Ghiacciai in esaurimento, temperature più alte della media, piogge quasi inesistenti, ventilazione calda che secca i suoli. E il Po che non era mai stato così basso da 70 anni, Forse a un certo punto bisognerà anche smetterla di parlare di “bel tempo” in riferimento a una giornata contrassegnata dall’assenza di precipitazioni. Perché senza acqua, bene primario per definizione, è in pericolo la nostra stessa sopravvivenza. In decine di Comuni piemontesi e lombardi sono già in azione le autobotti di approvvigionamento con sospensioni notturne dell’acqua, mentre il Po è diventato un lungo acquitrino.

Per far fronte all’emergenza siccità i produttori idroelettrici lombardi da ieri hanno aumentato i rilasci dell’acqua a supporto dell’agricoltura. La decisione è stata annunciata nell’ambito del tavolo di coordinamento convocato da Regione Lombardia, rappresentata dall’assessore regionale alla Montagna, Massimo Sertori, e a cui hanno partecipato Terna, i regolatori del lago di Iseo e del lago di Como e del lago Maggiore, i rappresentanti di Enel, A2A (che aveva già comunicato mercoledì la decisione) ed Edison.

I quantitativi al giorno

«Ringrazio per l’impegno assunto da tutte le parti - ha spiegato Sertori -, in particolare dai produttori idroelettrici nell’incrementare la produzione che permetterà di rilasciare un totale di 4 milioni di metri cubi di acqua al giorno per il bacino dell’Adda, e quasi un milione per il bacino dell’Oglio».

Il tutto per far fronte all’attuale situazione di crisi idrica dovuta al perdurare dell’assenza di piogge. «Rispetto al lago Maggiore - ha puntualizzato l’assessore - sarà mia cura prendere contatti con le autorità svizzere per valutare rilasci dai produttori idroelettrici della Confederazione».
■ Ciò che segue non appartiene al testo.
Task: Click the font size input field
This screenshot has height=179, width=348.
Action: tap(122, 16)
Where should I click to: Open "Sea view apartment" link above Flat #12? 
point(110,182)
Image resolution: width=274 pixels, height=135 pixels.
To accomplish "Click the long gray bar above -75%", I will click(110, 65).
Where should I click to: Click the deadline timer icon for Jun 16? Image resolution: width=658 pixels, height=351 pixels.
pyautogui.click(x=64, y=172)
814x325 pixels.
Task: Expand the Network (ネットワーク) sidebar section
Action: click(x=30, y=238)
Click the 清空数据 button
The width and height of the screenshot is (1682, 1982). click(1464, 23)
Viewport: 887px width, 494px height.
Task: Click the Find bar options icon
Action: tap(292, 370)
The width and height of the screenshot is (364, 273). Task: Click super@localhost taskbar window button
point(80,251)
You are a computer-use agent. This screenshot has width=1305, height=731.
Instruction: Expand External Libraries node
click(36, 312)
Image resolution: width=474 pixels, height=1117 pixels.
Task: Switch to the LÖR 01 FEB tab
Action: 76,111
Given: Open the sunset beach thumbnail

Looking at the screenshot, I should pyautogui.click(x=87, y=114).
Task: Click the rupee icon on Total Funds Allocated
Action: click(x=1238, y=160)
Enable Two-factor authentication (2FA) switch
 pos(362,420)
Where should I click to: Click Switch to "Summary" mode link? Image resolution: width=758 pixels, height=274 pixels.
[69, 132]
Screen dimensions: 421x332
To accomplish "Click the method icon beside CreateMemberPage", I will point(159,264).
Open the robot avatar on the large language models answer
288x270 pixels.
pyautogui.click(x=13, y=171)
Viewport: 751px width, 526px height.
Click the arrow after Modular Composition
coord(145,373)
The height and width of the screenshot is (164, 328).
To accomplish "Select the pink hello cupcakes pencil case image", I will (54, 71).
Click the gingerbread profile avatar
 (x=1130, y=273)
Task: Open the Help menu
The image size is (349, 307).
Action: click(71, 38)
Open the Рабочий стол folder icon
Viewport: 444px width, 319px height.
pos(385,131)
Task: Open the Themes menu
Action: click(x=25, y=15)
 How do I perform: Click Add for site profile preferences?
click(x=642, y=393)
L’obiettivo resta quello «di garantire il più possibile l’irrigazione a valle e in pianura». E in questa situazione drammatica «la scelta regionale di coordinare tutti gli attori coinvolti, avviata con il presidente lombardo Attilio Fontana lo scorso marzo - ha proseguito - continua a essere la modalità più concreta per far fronte all’emergenza siccità».

Nelle campagne

«Nelle campagne c’è grande preoccupazione per il calo delle rese delle coltivazioni, dall’orzo al frumento, dai foraggi al mais». Così il vicepresidente di Coldiretti Lombardia, Paolo Carra, che ha accolto «con soddisfazione» l’impegno dei “signori delle dighe” sul fronte dei rilasci. «Ci auguriamo ora che anche le società idroelettriche della Confederazione svizzera possano comprendere a pieno la criticità del momento - ha aggiunto Carra - e liberare risorsa idrica verso il lago Maggiore».